For the first time that I can remember politicians are actually making a decent attempt at fighting the tobacco industry; which is a shocker since the industry generally likes to keep them well paid to make sure they stay quiet on the topic of smoking, but now flavored tobacco may be a thing of the past. There is a bill being proposed to remove flavored tobacco products from stores in Alberta based off the idea that they are more likely to attract teens and get them hooked. Although statistics do not necessarily prove this to be the case, I for one would tend to agree with this being someone who used tobacco in high school, and has since quit. I was a hockey player, and among me and teammates, chewing tobacco had become relatively popular, and in most cases the “rookie chewers” would begin on flavors such as apple, citrus, or berry. Until they eventually moved on to straight or “original” flavorings as they began to get a stronger stomach for the stuff. Yet unsurprisingly a tobacco industry representative had this to say about proposed bill 206.

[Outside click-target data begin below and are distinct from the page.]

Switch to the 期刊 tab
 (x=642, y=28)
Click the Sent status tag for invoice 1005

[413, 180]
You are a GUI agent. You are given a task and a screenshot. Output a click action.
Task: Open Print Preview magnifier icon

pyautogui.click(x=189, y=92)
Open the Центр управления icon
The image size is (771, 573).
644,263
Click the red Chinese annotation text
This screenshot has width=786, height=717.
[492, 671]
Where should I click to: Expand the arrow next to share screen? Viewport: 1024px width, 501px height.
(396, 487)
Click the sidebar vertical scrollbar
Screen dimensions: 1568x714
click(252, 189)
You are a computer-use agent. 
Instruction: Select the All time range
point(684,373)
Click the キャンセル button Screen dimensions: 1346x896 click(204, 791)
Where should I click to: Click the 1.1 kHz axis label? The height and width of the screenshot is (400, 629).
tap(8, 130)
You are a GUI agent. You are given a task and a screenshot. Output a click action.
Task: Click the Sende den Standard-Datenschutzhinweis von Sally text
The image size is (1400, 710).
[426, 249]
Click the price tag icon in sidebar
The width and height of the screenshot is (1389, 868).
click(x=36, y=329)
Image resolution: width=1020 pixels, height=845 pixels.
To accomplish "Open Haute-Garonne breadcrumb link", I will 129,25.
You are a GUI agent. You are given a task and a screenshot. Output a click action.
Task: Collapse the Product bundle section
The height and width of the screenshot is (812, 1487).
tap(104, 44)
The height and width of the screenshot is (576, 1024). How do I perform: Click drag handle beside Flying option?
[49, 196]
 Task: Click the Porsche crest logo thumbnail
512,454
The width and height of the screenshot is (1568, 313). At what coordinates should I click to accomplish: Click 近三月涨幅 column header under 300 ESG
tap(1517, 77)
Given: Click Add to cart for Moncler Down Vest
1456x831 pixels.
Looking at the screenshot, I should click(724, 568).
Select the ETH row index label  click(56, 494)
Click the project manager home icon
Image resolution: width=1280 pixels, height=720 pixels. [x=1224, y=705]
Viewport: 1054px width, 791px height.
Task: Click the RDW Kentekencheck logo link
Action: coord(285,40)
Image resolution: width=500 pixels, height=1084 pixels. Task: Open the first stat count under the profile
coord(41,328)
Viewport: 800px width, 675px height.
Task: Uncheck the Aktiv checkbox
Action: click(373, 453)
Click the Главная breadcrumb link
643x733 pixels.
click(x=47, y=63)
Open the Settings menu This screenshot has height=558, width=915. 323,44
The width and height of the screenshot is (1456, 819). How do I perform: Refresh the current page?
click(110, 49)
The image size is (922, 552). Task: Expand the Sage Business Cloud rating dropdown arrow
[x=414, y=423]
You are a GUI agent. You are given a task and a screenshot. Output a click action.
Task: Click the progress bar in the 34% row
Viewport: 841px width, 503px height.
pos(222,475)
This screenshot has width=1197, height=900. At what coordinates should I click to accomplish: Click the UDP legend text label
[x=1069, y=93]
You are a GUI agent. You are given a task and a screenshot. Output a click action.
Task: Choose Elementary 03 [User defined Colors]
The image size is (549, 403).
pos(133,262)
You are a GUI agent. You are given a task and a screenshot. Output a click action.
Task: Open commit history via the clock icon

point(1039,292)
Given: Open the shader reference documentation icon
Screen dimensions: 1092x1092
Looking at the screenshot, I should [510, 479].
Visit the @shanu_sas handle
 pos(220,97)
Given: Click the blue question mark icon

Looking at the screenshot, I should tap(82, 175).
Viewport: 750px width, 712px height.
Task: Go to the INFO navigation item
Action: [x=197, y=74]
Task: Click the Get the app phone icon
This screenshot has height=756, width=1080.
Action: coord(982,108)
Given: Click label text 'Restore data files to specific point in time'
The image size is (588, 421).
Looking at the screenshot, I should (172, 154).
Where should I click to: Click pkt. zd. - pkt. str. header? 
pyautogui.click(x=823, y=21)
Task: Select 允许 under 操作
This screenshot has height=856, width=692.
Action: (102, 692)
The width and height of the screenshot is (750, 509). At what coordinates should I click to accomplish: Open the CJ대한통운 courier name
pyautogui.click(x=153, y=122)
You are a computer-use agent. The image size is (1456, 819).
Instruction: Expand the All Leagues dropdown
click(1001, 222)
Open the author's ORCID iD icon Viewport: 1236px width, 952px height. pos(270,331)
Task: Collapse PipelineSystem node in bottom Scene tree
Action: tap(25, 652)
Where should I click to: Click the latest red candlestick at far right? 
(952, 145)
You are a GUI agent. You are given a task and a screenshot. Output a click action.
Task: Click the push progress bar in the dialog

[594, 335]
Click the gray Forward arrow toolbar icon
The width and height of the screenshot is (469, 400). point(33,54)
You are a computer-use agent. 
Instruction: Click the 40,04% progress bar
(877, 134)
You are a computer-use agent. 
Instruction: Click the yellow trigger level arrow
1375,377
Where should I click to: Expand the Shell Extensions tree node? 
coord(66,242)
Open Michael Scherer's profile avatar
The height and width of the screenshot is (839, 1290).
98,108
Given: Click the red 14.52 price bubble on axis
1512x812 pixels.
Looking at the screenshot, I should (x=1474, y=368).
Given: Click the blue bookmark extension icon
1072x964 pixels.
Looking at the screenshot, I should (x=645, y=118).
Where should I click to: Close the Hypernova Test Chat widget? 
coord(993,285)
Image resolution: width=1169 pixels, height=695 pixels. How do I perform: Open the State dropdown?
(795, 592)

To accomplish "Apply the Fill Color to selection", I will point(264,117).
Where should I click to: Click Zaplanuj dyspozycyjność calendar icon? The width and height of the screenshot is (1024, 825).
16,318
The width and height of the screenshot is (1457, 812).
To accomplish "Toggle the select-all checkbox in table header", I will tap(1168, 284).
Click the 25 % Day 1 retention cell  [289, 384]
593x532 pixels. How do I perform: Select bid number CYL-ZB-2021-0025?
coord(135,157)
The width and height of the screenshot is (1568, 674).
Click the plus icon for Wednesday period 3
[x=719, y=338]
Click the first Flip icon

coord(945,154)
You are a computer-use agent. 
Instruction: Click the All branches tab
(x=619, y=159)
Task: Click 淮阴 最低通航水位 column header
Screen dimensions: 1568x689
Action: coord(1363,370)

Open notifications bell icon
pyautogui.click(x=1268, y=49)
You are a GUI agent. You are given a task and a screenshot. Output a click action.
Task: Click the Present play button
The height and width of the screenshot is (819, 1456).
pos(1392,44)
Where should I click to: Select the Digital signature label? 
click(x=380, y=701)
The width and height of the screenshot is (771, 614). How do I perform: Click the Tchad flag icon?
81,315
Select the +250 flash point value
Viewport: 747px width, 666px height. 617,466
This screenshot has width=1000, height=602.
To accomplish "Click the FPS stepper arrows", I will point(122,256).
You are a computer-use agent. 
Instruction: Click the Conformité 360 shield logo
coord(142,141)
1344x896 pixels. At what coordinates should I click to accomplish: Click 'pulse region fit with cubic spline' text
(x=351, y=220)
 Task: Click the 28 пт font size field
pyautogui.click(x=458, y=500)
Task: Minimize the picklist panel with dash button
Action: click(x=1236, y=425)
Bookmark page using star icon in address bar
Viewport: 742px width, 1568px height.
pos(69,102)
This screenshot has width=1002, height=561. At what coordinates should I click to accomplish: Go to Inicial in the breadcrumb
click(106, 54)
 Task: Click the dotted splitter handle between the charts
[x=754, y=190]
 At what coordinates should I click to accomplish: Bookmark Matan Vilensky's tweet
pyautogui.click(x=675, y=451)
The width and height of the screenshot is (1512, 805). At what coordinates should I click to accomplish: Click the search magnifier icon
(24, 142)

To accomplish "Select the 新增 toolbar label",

“Bill 206 is an example of very bad public policy on tobacco, because Bill 206 is effectively leveraged on what are tantamount and outright lies. The issue is the assumption that those youths are more likely to start or continue tobacco use because of flavors in tobacco” which he claims are lies. “There’s absolutely no evidence to suggest that if not for flavors in tobacco, kids wouldn’t start or want illegal access to tobacco products.” He continues on to say.
While there may be no conclusive evidence or statistics documenting this, to me this is kind of a common sense thing, and honestly if you have to “water down” your tobacco to be flavored because you can’t handle the natural taste, tobacco probably isn’t for you anyway. Not that anyone should really be using the stuff, since there’s 300+ added chemicals in the average cigarette, and several carcinogens in chewing tobacco as well. Alternatively teens have started smoking E-Cigs or hookahs instead of store bought cigarettes which have a dark cloud around them these days.
I’m going break it down for you the way it is, if a teenager wants access to tobacco, they can get it. There is absolutely no way, in free society, that you can stop them. Anyone who thinks otherwise is oblivious to reality. I do however think with the information available today, a lot of teens are second guessing the decision to start using tobacco, and I strongly agree that removing flavors from tobacco would assist this, but at the same time I don’t believe it’s going to have a great enough impact to be taking the choice away from legal adults, just out of fear for the teenagers. Those teens are going to be consenting adults soon enough anyway, and adding this restriction is going to anger a lot of people, whilst giving minimal results in return.
In a free society I think anyone should have the freedom to do as they wish, and if those actions have consequences on their health, that for them to deal with. It’s not the governments place to dictate what can and cannot be ingested into the body, as I think everyone should have sovereignty over their body and mind. So although this bill may have minimally positive results, I believe it is only a restriction of freedoms towards those who are of legal age, and consent to the poisoning of their body. Freedom also includes being able to make your own mistakes, instead of having the government baby sit you and tell you what you are allowed, and not allowed to use.
Another bill being proposed is bill 33, which would not allow anyone to be smoking in a vehicle with someone aged 16 years or younger, and this one I completely agree with. I believe if someone is fine by poisoning themselves, that is their decision and theirs alone. However, once your habit starts to affect others, who most likely do not smoke themselves, this is where it becomes a problem for me. So to summarize, I’m fine with both these bills being passed, as neither affect me, although I believe bill 206 won’t be very effective, and like I said, will most likely anger people as it’s a restriction of choice. bill 33 is definitely a no-brainer for me though. Second hand smoke can definitely hurt others. It’s not so much the smoke being exhaled that’s the problem, but the fact that the smoke and all the added chemicals will stick around in clothing, or furniture, and from there it becomes in contact with the skin, and is absorbed by your body. To conclude, it’s good to see Alberta cracking down on the tobacco industry, but I think Albertans need to really take into consideration the lasting effects of each bill, and I believe only bill 33 will have lasting positive effects.
In other places around the world, for instance – New York City, the age at which you can buy cigarettes have gone from 18 to 21. Which again is an understandable change, and I see why people would push to have this passed, but if someone is old enough to strap on some olive drab camo, and pair of boots to head off to war, I think they’re old enough to not have personal freedoms restricted like tobacco or alcohol use. The government is kind of contradicting themselves saying that someone is able to defend their country but not old or mature enough to be in control of what they choose to do in their personal time. They’re definitely old enough to make an informed decision about their own health, and understand the risks involved, so I really don’t like legislation coming in like this, it’s counter-productive in my opinion. Bottom line is as an adult you should have sovereighnty over your own body and what you choose to do with it so I hope this eventually gets reversed, and that smoking flavored cigarettes do not become a thing of the past.